7.    Grant of Option.    On the Enrolment Date of each Offering Period, each Employee participating in such Offering Period shall be granted an Option (the "Option") exercisable on each Exercise Date during such Offering Period to purchase at the applicable Purchase Price up to the maximum full number of shares of the Company's Common Stock determined by dividing such Employee's U.S. Dollar Equivalent of payroll deductions accumulated on or before such Exercise Date and retained in the Participant's account as of such Exercise Date by the applicable Purchase Price provided that in no event shall an Employee be permitted to purchase during each Purchase Period more than 10,000 shares of the Company's Common Stock (subject to any adjustment pursuant to Section 19), and provided further that such purchase shall be subject to the limitations set forth in Sections 3(b) and 13 hereof. Exercise of the Options shall occur as provided in Section 8 hereof, unless the participant has withdrawn pursuant to Section 10 hereof. The Option if not exercised shall expire on the last day of the relevant Offering Period.

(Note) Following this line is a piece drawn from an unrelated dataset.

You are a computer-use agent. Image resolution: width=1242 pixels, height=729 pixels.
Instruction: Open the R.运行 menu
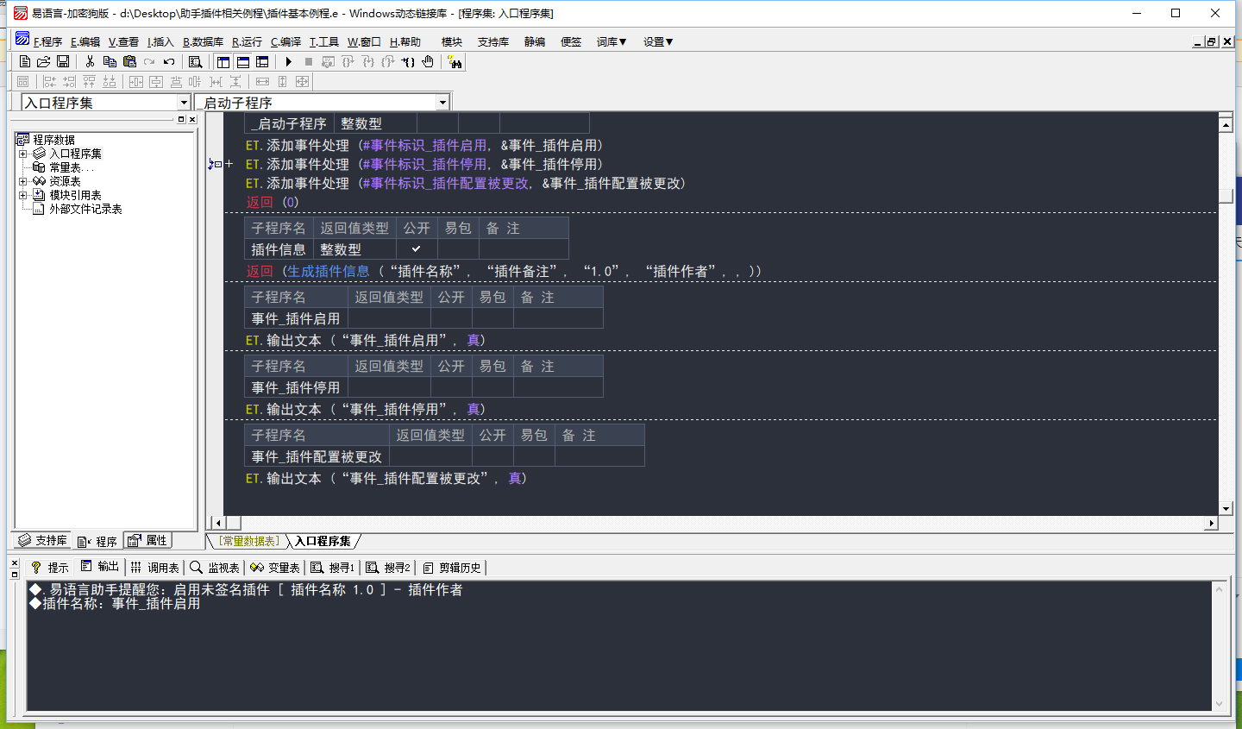coord(247,41)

8.    Exercise of Option.    Unless a participant withdraws from the Plan as provided in Section 10 hereof and subject to provisions under Section 19 hereof, his or her Option shall be deemed to be exercised automatically on each Exercise Date of an Offering Period, and the maximum number of full shares subject to such Option shall be purchased for such participant at the applicable Purchase Price with the U.S. Dollar Equivalents of accumulated payroll deductions in his or her account. No fractional shares shall be purchased; to the extent any payroll deductions accumulated in a participant's account are not sufficient to purchase a full share, such payroll deduction shall be retained in the participant's account for the next Purchase Period or Offering Period, as the case may be, subject to earlier withdrawal by the participant as provided in Section 10 hereof. During a participant's lifetime, a participant's Option to purchase shares hereunder is exercisable only by him or her for his or her benefit.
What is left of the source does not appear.